Harley-Davidson Ultra Limited
A mais luxuosa e confortável Harley-Davidson é um convite para pegar a estrada. Dotada de duas malas laterais e um grande top-case acomoda bem a bagagem de um casal para um roteiro de final-de-semana como esse até Bananal – ao todo são 135 litros de capacidade. Oferece um completo equipamento de entretenimento com sistema de som, rádio citizen band e conexão Bluetooth ou por USB a MPS Players e celulares. Há ainda um útil sistema de navegação por GPS para você não se perder por aí.
Reformulada para 2014 por meio do Projeto Rushmore, o modelo touring ganhou motor V2 Twim Cam 103 – de 1690 cm³ - com sistema de refrigeração líquida no cabeçote, que esquenta menos e tem mais potência e torque. Oferece câmbio de seis marchas e piloto automático. A Ultra Limited também conta com sistema de freios Reflex com ABS conectado eletronicamente, que distribui a força de frenagem em ambas as rodas.
Com banco muito confortável e excelente proteção aerodinâmica, a Ultra Limited parece “navegar’ na estrada. Basta programar o piloto automático para a velocidade limite da rodovia e curtir o som e a paisagem, mas sem deixar de prestar atenção à estrada. Embora seja pesada, 414 kg em ordem de marcha, a Ultra Limited, a exemplo de outros modelos da linha touring, tem ciclística bastante equilibrada e mal se nota o excesso de peso em movimento.
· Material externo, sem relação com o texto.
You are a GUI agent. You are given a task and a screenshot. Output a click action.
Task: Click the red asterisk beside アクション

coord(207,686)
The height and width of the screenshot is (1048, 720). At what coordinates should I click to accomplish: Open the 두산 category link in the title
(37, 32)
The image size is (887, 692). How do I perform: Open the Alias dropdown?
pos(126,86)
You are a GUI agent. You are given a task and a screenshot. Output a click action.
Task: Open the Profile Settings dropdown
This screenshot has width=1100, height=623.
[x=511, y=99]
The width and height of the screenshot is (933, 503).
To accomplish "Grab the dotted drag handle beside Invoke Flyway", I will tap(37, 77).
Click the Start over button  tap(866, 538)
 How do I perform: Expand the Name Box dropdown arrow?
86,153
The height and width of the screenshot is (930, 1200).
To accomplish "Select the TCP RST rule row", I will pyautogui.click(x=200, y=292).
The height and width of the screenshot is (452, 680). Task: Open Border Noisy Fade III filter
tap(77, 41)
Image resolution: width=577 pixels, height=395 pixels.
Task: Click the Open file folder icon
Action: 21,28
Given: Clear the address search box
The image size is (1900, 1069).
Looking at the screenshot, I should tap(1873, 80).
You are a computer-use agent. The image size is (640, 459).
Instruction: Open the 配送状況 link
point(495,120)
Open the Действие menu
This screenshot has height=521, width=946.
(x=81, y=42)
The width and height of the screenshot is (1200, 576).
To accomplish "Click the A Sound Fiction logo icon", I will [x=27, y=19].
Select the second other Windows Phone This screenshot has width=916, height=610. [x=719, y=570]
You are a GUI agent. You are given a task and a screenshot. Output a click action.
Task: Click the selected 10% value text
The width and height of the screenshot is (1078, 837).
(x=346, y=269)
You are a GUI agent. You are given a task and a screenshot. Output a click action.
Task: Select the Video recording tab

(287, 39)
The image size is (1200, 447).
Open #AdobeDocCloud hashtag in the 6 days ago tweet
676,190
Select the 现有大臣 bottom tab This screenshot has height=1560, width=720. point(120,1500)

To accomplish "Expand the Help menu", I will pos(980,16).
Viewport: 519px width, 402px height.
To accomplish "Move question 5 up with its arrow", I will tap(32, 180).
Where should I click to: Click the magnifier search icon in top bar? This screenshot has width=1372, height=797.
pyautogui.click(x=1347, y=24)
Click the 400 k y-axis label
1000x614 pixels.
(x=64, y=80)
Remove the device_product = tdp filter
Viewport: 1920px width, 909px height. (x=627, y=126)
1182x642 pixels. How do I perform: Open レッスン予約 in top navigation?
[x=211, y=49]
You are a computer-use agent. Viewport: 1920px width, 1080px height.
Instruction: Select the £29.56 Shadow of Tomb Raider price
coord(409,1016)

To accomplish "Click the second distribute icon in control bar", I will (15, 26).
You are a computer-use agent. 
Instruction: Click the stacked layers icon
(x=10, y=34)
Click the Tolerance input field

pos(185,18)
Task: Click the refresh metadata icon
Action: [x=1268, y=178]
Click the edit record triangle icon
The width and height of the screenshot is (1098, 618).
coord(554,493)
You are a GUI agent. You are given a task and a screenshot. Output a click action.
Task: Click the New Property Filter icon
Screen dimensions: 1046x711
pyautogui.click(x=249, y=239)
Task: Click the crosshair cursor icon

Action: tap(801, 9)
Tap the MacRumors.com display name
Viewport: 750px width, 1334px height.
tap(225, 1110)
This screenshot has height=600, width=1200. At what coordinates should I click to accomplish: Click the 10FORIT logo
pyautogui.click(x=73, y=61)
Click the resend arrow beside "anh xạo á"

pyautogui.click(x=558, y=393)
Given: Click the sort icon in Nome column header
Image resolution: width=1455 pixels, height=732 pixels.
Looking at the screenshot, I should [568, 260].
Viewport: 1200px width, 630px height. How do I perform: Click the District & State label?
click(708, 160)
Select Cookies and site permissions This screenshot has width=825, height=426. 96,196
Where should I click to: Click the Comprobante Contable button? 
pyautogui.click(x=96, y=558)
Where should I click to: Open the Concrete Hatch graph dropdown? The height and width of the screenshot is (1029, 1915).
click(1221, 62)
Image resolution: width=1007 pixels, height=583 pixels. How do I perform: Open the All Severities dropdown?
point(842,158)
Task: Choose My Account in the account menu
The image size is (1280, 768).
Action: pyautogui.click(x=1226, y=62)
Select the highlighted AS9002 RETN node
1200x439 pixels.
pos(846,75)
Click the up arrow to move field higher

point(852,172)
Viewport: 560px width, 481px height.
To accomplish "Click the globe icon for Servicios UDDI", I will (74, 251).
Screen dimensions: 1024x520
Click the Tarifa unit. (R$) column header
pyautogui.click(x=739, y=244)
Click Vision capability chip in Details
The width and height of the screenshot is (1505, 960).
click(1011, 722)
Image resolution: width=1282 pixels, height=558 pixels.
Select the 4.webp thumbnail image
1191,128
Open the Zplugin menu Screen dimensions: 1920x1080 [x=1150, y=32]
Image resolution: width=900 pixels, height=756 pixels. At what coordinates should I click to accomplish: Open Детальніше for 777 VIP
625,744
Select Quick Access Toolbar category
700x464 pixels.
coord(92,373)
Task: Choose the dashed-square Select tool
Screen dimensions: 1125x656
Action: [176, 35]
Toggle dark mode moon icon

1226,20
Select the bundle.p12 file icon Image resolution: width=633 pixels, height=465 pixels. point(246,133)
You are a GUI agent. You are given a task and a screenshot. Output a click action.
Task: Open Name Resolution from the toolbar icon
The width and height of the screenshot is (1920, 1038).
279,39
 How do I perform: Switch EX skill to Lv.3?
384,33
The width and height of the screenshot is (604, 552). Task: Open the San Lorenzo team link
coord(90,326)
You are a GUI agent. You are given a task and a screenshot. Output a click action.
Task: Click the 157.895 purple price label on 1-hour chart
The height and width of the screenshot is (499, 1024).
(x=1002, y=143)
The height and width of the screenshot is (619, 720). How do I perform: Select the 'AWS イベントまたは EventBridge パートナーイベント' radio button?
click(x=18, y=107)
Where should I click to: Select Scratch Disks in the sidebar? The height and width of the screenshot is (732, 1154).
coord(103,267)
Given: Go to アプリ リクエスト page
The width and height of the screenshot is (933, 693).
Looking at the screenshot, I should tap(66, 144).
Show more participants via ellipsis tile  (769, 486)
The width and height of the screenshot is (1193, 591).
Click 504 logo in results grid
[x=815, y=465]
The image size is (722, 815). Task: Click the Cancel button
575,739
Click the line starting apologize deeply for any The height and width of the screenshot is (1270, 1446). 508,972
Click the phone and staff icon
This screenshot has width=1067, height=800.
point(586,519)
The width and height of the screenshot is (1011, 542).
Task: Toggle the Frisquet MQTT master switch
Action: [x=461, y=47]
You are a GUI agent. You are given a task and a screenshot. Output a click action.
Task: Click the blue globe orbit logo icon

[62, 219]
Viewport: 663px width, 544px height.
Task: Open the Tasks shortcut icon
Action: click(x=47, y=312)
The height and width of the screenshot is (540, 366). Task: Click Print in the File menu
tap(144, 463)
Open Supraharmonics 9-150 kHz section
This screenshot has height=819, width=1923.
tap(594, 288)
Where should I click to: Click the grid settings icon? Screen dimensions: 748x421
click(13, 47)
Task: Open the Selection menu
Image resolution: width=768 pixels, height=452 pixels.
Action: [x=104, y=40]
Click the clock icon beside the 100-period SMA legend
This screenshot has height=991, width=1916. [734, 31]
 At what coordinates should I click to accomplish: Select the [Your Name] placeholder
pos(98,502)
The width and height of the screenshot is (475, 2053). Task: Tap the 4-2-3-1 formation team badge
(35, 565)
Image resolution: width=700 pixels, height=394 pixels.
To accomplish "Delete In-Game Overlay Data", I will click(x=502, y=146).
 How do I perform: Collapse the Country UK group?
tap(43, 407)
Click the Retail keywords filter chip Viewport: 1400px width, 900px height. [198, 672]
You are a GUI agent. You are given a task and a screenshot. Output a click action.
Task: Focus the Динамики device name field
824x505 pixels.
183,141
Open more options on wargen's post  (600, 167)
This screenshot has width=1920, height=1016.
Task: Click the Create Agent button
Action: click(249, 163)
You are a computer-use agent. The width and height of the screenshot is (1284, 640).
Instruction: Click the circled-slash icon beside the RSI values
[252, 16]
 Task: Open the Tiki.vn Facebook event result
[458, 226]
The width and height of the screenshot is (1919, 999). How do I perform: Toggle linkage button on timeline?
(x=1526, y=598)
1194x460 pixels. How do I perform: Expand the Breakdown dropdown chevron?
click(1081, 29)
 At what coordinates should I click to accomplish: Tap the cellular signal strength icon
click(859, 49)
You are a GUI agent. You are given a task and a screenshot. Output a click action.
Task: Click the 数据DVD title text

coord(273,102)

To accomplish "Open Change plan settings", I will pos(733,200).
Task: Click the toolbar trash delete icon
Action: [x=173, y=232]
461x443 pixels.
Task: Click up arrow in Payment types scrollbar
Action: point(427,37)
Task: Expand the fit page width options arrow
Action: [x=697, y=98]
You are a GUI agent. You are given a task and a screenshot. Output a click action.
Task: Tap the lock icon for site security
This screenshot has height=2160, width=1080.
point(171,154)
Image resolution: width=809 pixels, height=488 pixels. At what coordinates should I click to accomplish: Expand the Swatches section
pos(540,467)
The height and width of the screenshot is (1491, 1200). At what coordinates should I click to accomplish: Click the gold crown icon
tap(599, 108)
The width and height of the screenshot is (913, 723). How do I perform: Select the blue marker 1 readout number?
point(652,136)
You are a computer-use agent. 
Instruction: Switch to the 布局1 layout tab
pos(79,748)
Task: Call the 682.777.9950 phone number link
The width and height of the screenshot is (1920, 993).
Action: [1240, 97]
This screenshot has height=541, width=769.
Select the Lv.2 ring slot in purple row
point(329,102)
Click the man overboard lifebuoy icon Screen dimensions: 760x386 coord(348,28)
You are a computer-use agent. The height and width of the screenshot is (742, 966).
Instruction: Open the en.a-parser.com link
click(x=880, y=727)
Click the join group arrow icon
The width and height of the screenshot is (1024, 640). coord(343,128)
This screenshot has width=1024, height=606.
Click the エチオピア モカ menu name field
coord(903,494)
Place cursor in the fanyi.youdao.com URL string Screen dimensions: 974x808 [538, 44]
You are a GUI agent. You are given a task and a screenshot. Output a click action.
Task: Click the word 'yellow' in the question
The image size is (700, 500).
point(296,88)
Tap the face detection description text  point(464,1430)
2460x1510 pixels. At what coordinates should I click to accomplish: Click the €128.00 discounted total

Nas curvas mais fechadas, as pedaleiras raspam no chão, mas essa enorme H-D mantém a trajetória. Sofreu um pouco nos primeiros quilômetros da Rodovia dos Tropeiros em função do asfalto ruim, mas se o piso for bom é um excelente companheira de viagem. Porém, exige atenção e cuidado na hora de estacionar e manobrar, em função de seu porte e peso.
Com tanque de 22,7 litros, a Ultra Limited teve consumo variando entre 14,6 km/l e 16,2 km/l. Com isso a autonomia superou facilmente os 300 km e cheguei até Bananal sem ter de parar para abastecer. A Ultra Limited tem preço sugerido a partir de R$ 86.200.